*** New workshop at NIPS*05 here ***
A long standing issue with learning in graphical models has been determining the appropriate model size and structure. In many real world applications, traditional models with a small number of latent variables seem inadequate. In the quest for creating more flexible modelling tools, recent research has turned to the limit of such models with infinitely many latent variables and parameters (for example, neural nets with infinitely many hidden units, mixture models with infinitely many clusters, and hidden Markov models with infinitely many states). This limit corresponds to the field traditionally covered by Nonparametric Bayesian Statistics, which assumes a priori that the data was generated from a nonparametric model, with a possibly infinite number of parameters, experts, or hidden states, etc. In particular, such infinite models involving the use of Dirichlet processes have recently been introduced as a very attractive alternative to finite models where cumbersome model selection is required.
The workshop will bring together researchers and practitioners of nonparametric Bayesian methods to share their experiences and expertise with the general NIPS community, in an effort to transfer and build upon key methodologies developed in the statistics community. In particular, we wish to discuss the following themes and questions:
- Modelling issues: Beyond identifying the number of states or components in a mixture, can we apply ideas of infinite models to structure learning, where we learn distributions over both the number of hidden variables, their dimensionalities, and the graphical structure?

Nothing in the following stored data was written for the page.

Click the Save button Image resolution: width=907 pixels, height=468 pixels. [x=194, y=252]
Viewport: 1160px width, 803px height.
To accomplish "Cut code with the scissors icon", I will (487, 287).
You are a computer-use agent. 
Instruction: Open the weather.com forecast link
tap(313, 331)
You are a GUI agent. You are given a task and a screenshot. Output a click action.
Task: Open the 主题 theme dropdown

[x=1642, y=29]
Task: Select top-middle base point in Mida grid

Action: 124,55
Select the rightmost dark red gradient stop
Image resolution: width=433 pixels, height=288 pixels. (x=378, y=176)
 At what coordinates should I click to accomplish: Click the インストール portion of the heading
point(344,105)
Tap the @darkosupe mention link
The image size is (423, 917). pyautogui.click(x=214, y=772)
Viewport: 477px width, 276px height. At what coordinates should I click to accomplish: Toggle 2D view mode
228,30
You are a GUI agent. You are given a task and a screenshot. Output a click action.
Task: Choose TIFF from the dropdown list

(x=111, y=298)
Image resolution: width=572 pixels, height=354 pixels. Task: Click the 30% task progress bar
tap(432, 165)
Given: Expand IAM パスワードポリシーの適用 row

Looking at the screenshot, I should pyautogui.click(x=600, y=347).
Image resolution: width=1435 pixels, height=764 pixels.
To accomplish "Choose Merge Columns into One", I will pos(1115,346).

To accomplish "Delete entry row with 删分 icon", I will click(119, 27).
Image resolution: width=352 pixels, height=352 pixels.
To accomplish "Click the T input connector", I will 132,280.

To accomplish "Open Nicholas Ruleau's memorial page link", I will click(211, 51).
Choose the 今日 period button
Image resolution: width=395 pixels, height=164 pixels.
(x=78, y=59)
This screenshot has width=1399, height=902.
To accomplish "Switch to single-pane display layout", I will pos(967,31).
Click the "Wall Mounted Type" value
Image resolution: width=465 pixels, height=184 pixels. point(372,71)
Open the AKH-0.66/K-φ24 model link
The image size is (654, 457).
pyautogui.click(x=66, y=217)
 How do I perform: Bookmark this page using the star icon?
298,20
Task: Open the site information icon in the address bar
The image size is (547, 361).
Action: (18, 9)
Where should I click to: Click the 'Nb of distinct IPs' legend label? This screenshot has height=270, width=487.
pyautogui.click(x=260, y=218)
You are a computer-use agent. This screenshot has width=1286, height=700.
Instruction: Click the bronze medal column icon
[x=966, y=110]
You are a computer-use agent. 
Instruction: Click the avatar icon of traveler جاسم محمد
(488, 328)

What about structured and semi-structured data?
- Statistical issues: Under what conditions can we expect these models to give consistent estimates of densities? What about identifiability of parameters and structures? What can we say about the convergence of these models as the amount of data increases?
- Computational/Inferential issues: Inference in infinite models currently requires expensive MCMC sampling. For more popular use of these models we need more efficient inference schemes. Are there more efficient MCMC sampling schemes, or can we apply approximate methods like variational techniques to infinite models? Can these methods be scaled to high dimensional data?
- Beyond infinite models: How do infinite models compare with other existing methodologies? Are there problems for which Dirichlet processes are unsuitable, and if so how can we tackle these cases?